AP Business Writer
H&R Block Inc.'s loss widened by 7 percent in its fiscal first quarter, as the tax preparer booked higher operating expenses and other costs, offsetting a sharp rise in revenue.
The company, based in Kansas City, Mo., typically reports an operating loss in the May-July quarter, which follows the peak U.S. tax filing season.
In a conference call with Wall Street analysts on Tuesday, President and CEO Bill Cobb said he expects next year's tax season will be smoother than this year's, during which the company faced hurdles including last-minute tax law changes, a delayed start to the filing season and new fraud controls.

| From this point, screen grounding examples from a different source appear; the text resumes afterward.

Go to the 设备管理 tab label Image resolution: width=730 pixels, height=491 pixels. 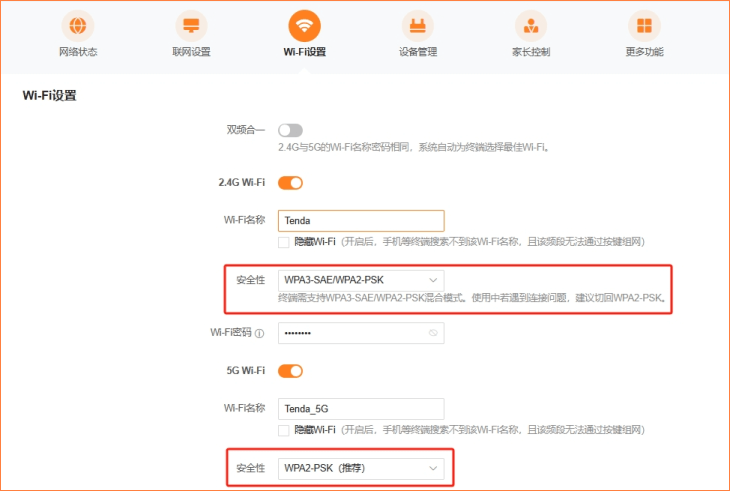pos(418,52)
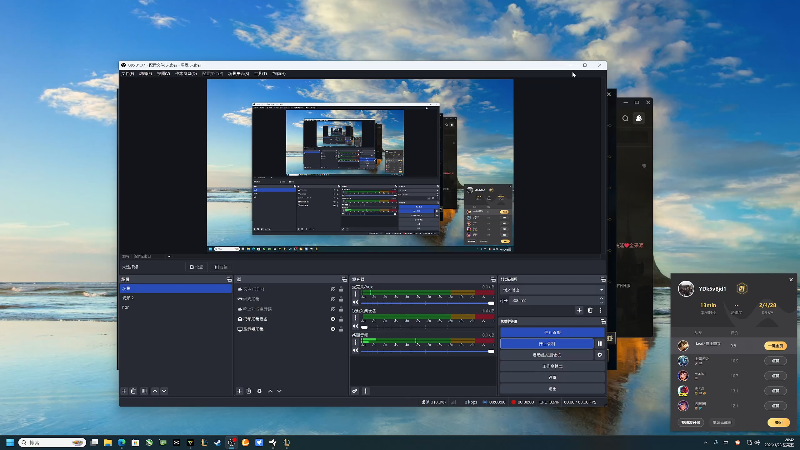The image size is (800, 450).
Task: Open the options menu for the second audio channel
Action: tap(354, 317)
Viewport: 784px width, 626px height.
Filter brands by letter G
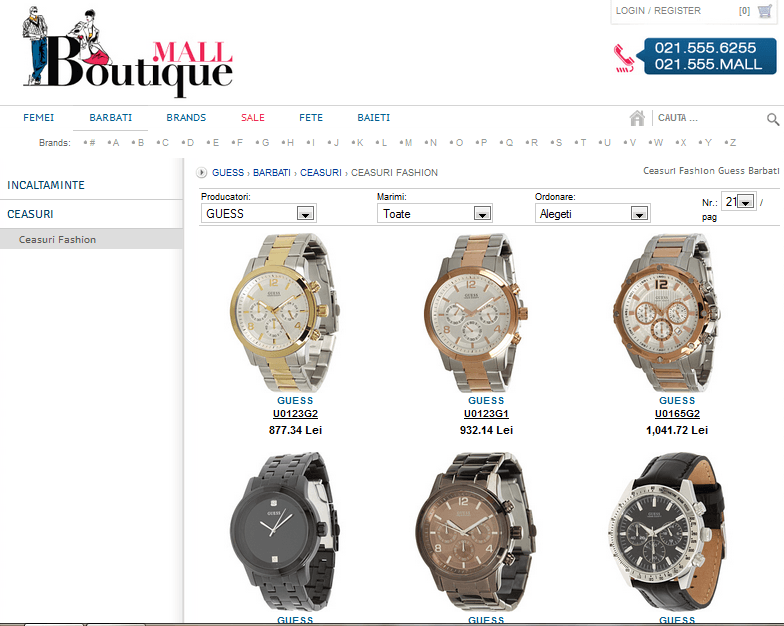pos(265,143)
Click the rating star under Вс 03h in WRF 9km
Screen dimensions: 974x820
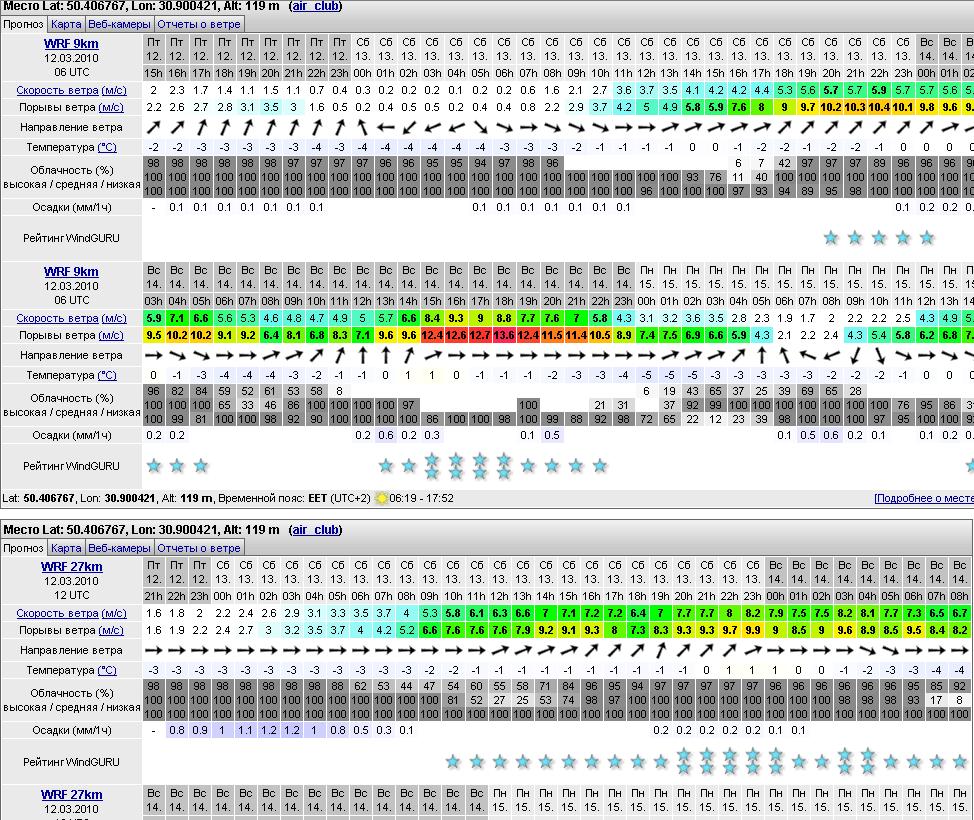pos(154,466)
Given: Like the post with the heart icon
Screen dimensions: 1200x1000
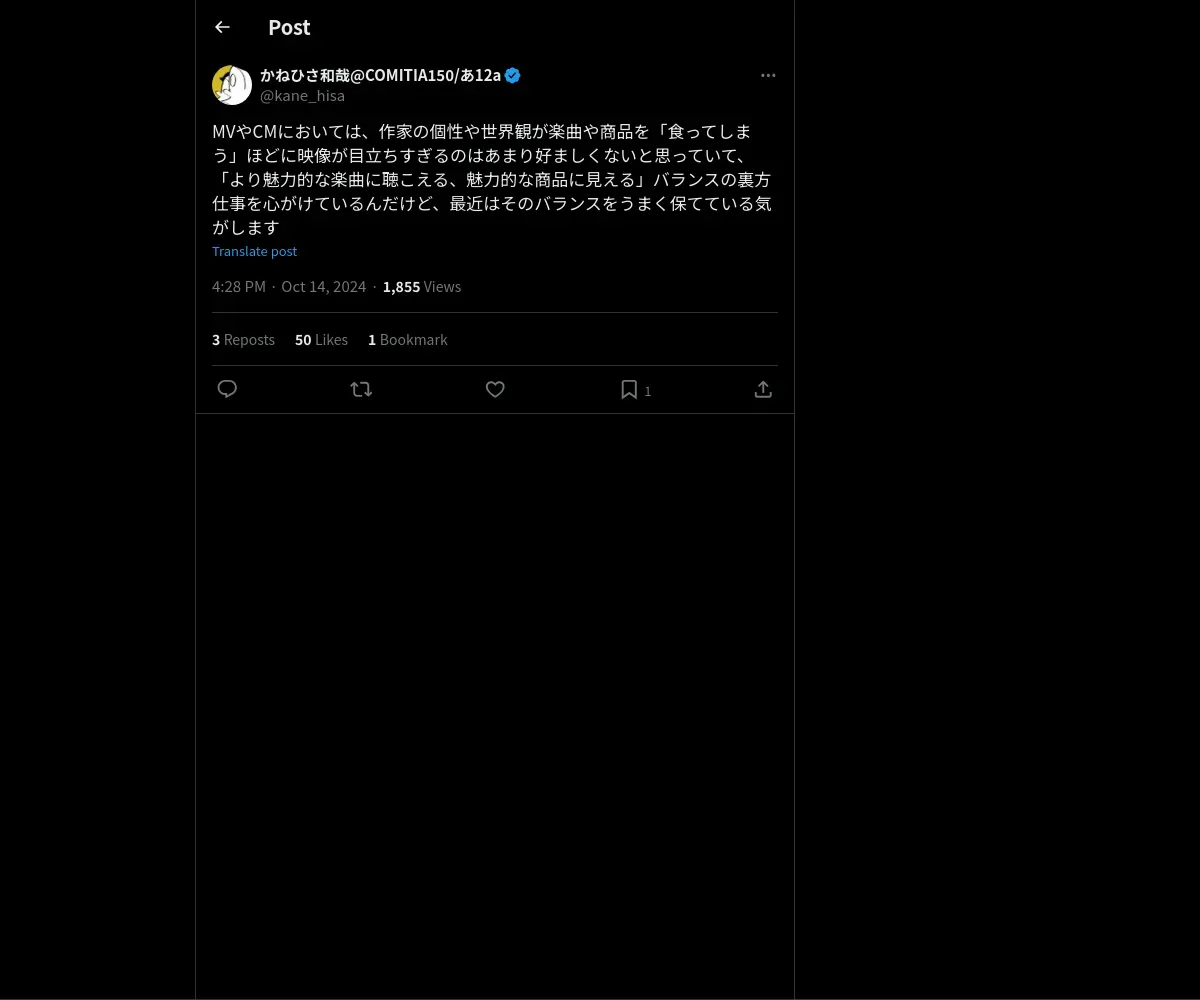Looking at the screenshot, I should tap(495, 389).
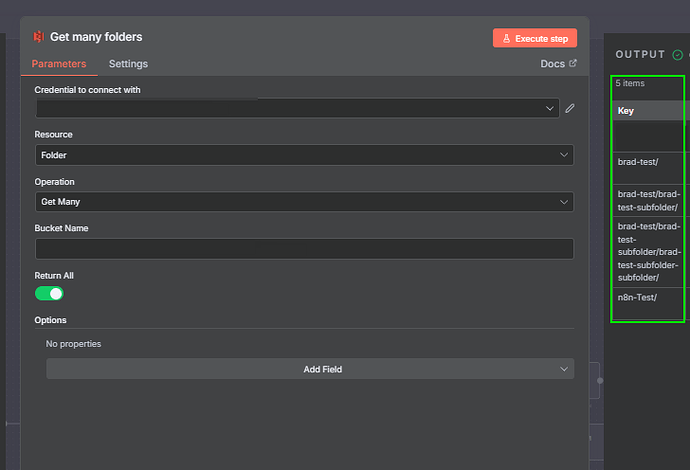Select the brad-test/ output row
Image resolution: width=690 pixels, height=470 pixels.
click(636, 161)
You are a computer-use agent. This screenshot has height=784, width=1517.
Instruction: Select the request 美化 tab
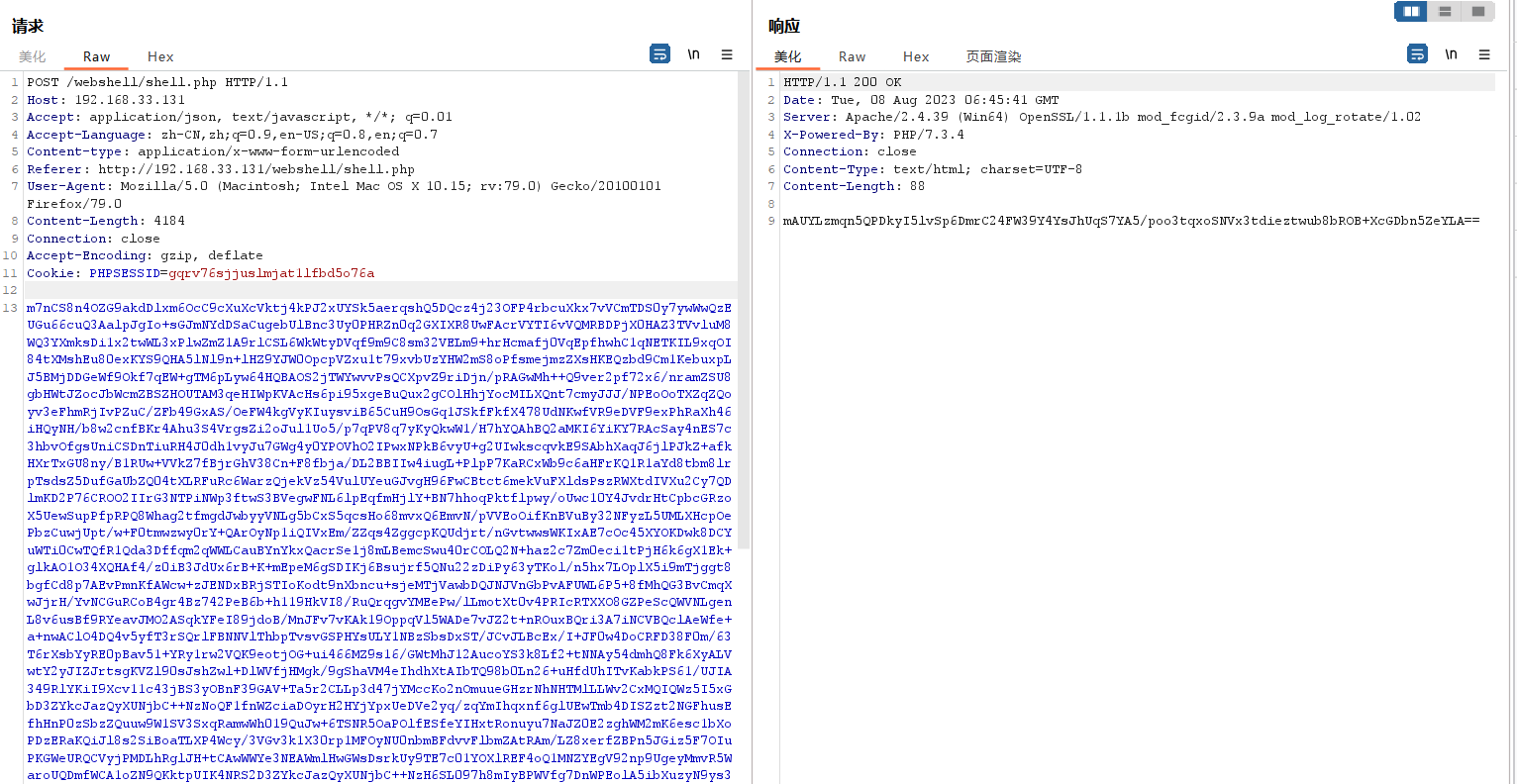coord(33,57)
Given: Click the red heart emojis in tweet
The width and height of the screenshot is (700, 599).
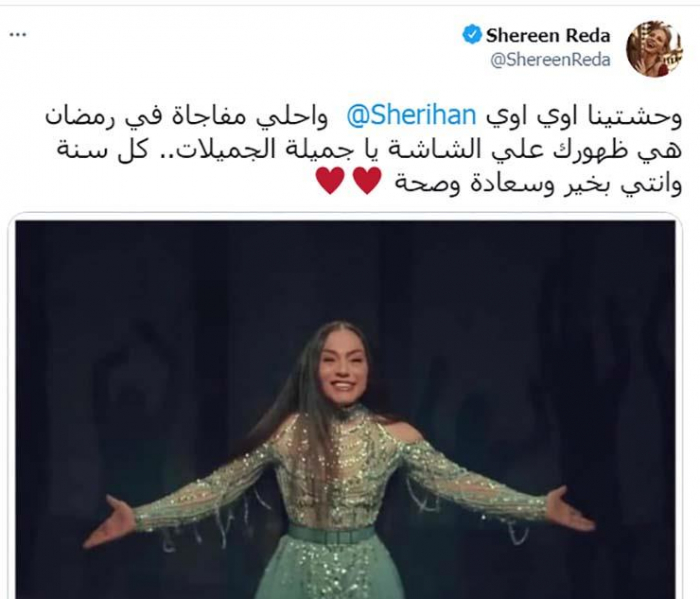Looking at the screenshot, I should (x=349, y=181).
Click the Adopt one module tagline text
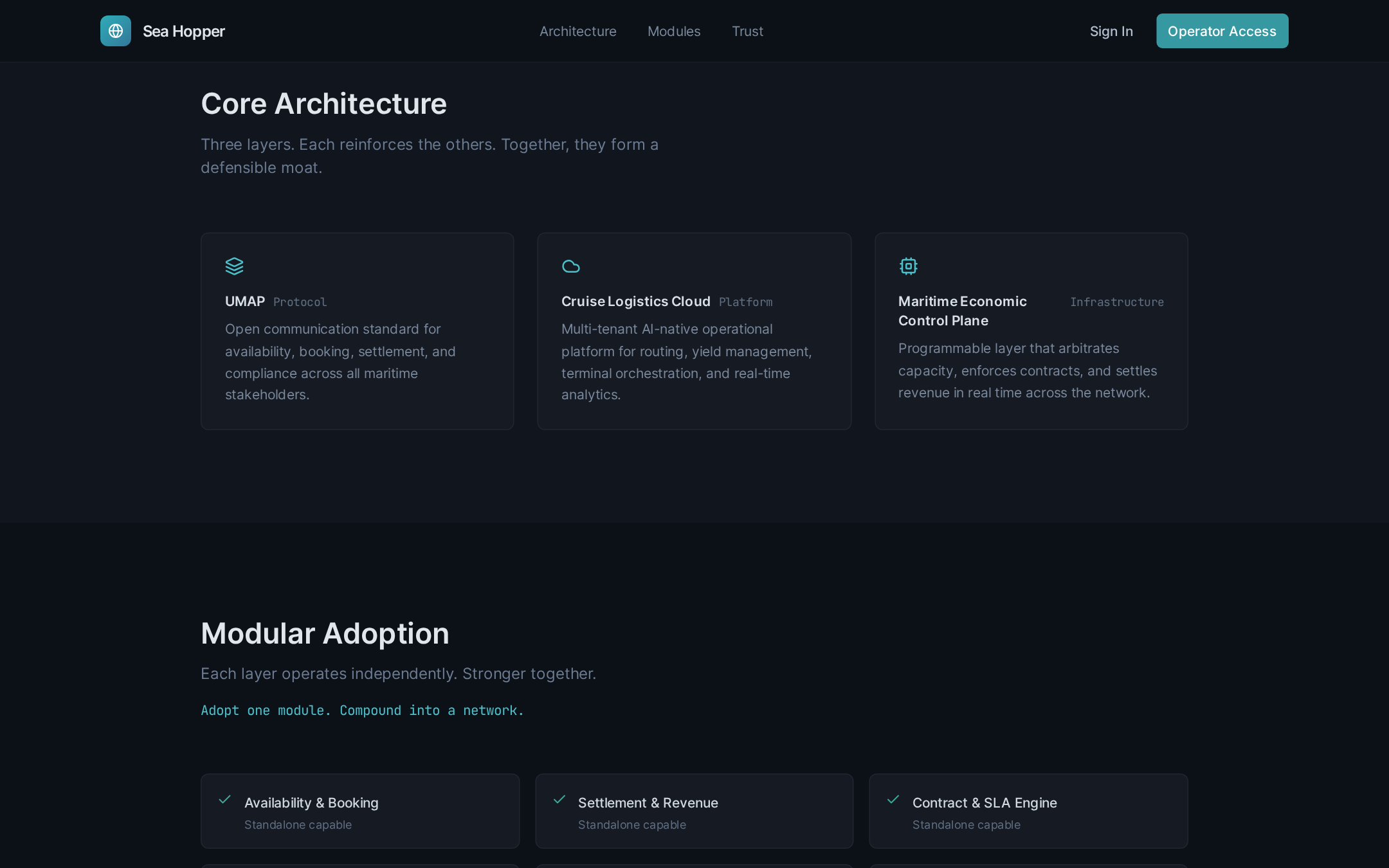Screen dimensions: 1389x868 tap(363, 710)
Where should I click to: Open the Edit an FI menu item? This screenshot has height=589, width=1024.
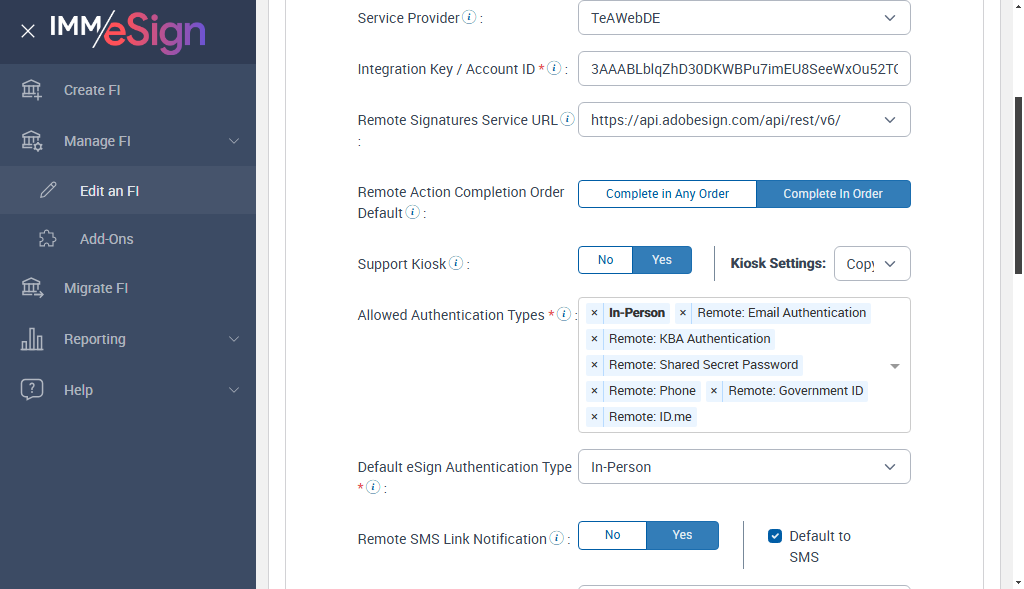click(109, 191)
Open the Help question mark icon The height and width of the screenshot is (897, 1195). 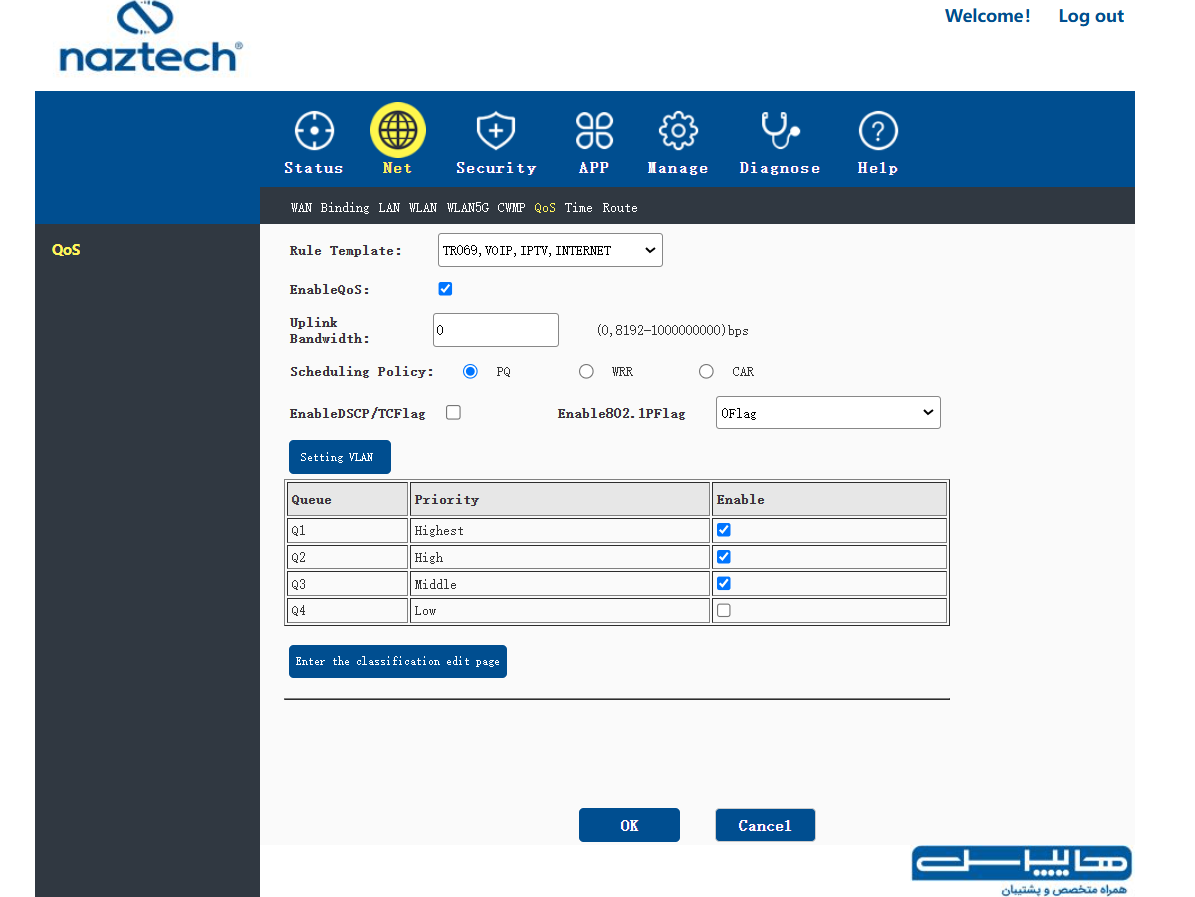tap(878, 131)
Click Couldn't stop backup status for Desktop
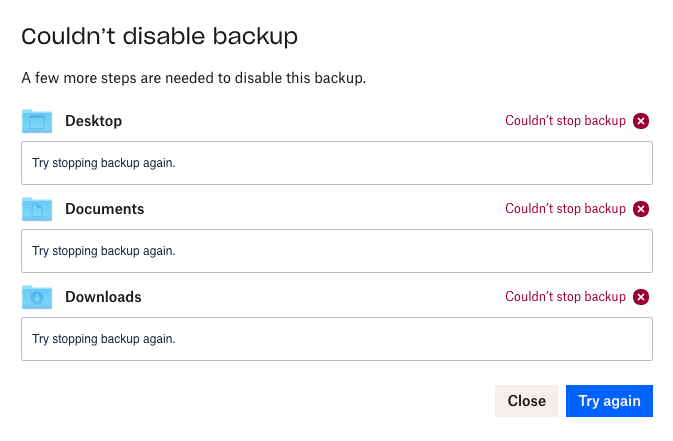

"We continue to believe that many of the challenges faced by the industry last season were an exception and we now expect IRS filings to grow around 1 percent in 2014," Cobb said.
The executive also noted that the company has asked its regulator over the past 12 months for permission to buy back shares, but has not received approval to do so.
Block's shares fell 3.4 percent in after-market trading.
The nation's largest tax prep company benefited in the latest quarter from growth in tax services revenue, primarily from its operations in Australia. Growth in revenue from products and interest income helped drive overall revenue 32 percent higher in the quarter.
But those gains were offset by operating expenses, which grew 14 percent due to higher variable costs, foreign exchange currency losses, higher legal fees and costs related to the company's divestiture of its banking unit.
Block agreed in July to sell its H&R Block Bank assets to Republic Bank and Trust Co. After the deal is complete, H&R Block Bank will close by surrendering its charter.
Republic has an application filed with regulators to convert into a national bank, but doesn't anticipate it will receive a decision before the end of this month.
As a result, Block said it expects to continue offering financial services through H&R Block Bank in the upcoming tax season.
"Though we are disappointed in this development, we are prepared for it," Cobb said, adding that the company remains focused on exiting the bank business.
While still aiming to leave banking, H&R Block plans to enter another business: providing assistance to customers looking to enroll into state health insurance exchanges due to open Oct. 1.
The exchanges, part of the federal Affordable Care Act, are designed to make it easier to obtain in health insurance.
Starting next year, the Internal Revenue Service will begin enforcing a requirement that most people have health insurance or face fines.
Block has inked a deal with online insurance company GoHealth to provide Block customers with the option of buying health insurance online. It also plans to launch a pilot program with licensed insurance agents at H&R Block offices in Arizona.
Cobb said that the health care insurance business will cut into Block's earnings by between 3 cents and 4 cents per share in fiscal 2014.
H&R Block reported Tuesday that it recorded a loss of $115.2 million, or 42 cents per share, for the quarter ended July 31. That compares with a loss of $107.4 million, or 39 cents per share, last year.
Excluding the impact of fees related to the proposed sale of its banking arm, Block's adjusted loss amounted to 40 cents per share, the company said.
Analysts polled by FactSet, on average, anticipated an adjusted loss of 37 cents per share.
Revenue increased 32 percent to $127.2 million, from $96.5 million.
Analysts had forecast $100 million in revenue.
Shares in H&R Block ended regular trading down 3 cents at $27.88. The stock fell 98 cents to $26.92 in after-market trading.